Reconstructed human epidermis (RHE)

Reconstructed human epidermis were purchased from MatTek (EpiDerm, EPI‐200, MatTek, Ashland, MA, USA), maintained in culture media and incubated overnight at 37°C/5% CO2 according to manufacturer's instructions. The culture media were replenished with fresh media prior to the start of the study. Formulations were applied topically at 2 mg cm−2 or 10 mg cm−2 as indicated. All treatments were performed in duplicate or triplicate.

UVB exposure

After 1 h pre‐treatment with formulations the RHE tissues were transferred to a sterile 6‐well plate containing 1 mL of Dulbecco's phosphate buffered saline (DPBS) per well and then exposed to ultraviolet B (UVB) irradiation. The Newport Solar Simulator System (Power unit 69920, and Lamp 91192‐1000, Newport Corporate, Irvine, CA, USA) was used as the UVB emitter to achieve a UVB irradiation of 150 mJ cm−2, as measured using an ILT‐1400 Handheld Portable Radiometer/Photometer with attached UVB detector (SEL240/T2ACT5, 235–307 nm) (both from International Light Technologies, Inc., Peabody, MA, USA). Topical distilled water plus UVB irradiation served as a UVB control. After UVB irradiation the RHE tissues were transferred back to the 6‐well plate containing culture media and incubated at 37°C and 5% CO2 for 6 h.

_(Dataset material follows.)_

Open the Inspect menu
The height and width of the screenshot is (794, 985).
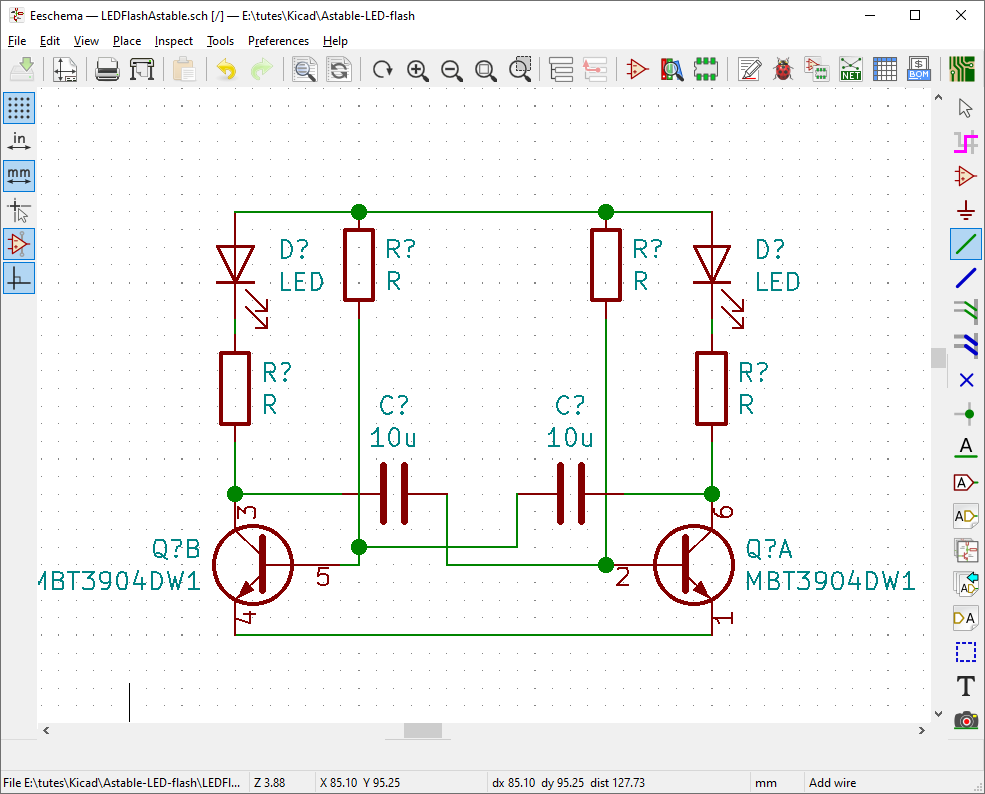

Inflammatory cocktail and topical treatments

Reconstructed human epidermis was placed into 6‐well plates overnight at 37°C and 5% CO2 in the hydrocortisone‐free culture media (MatTek Inc.). Dexpanthenol (75w, BASF, Newport, DE, USA) and PEA (Nikko Chemicals Co. Ltd., Tochigi, Japan) were prepared in a vehicle composed of water, ethanol, and propylene glycol (50/35/15; %v/v/v), respectively. Topical dexpanthenol or PEA (6 μL, 10 mg cm−2) was applied to the RHE surface 1 h prior to changing to a culture media containing an inflammatory cocktail containing interleukin (IL)‐4 (10 ng mL−1), IL‐13 (10 ng mL−1), tumour necrosis factor (TNF)‐α (5 ng mL−1) (R&D Systems, Minneapolis, MN, USA) and poly (I:C) (10 μg mL−1) (Sigma, St. Louis, MO, USA). Control samples were treated topically with 6 μl vehicle only. Following treatment with the inflammatory cocktail for 24 h, culture media and tissues were collected and analysed for pro‐inflammatory mediators and immunohistochemistry (IHC) staining.

HaCaT cell culture

HaCaT cells (AddexBio, San Diego, CA, USA) were grown in Medium DMEM/GlutMax supplemented with 10% foetal bovine serum (FBS) and non‐essential amino acids (NEAA) (all Life Technologies, Carlsbad, CA, USA) at a density of 2 × 105 cells per well in a 12‐well plate. HaCaT cells were treated with PEA at different concentrations (prepared by mixing PEA ethanol stock solutions with a 1 mM defatted bovine serum albumin [BSA] solution [1:9, v/v] for better solubility of PEA) 1 h prior to UVB exposure at 40 mJ cm−2 (Newport Solar Simulator system, Power unit 69920, and Lamp 91192–1000). After another 6 h incubation post UVB irradiation, cell culture media were collected for prostaglandin E2 (PGE2) and IL‐6 measurement.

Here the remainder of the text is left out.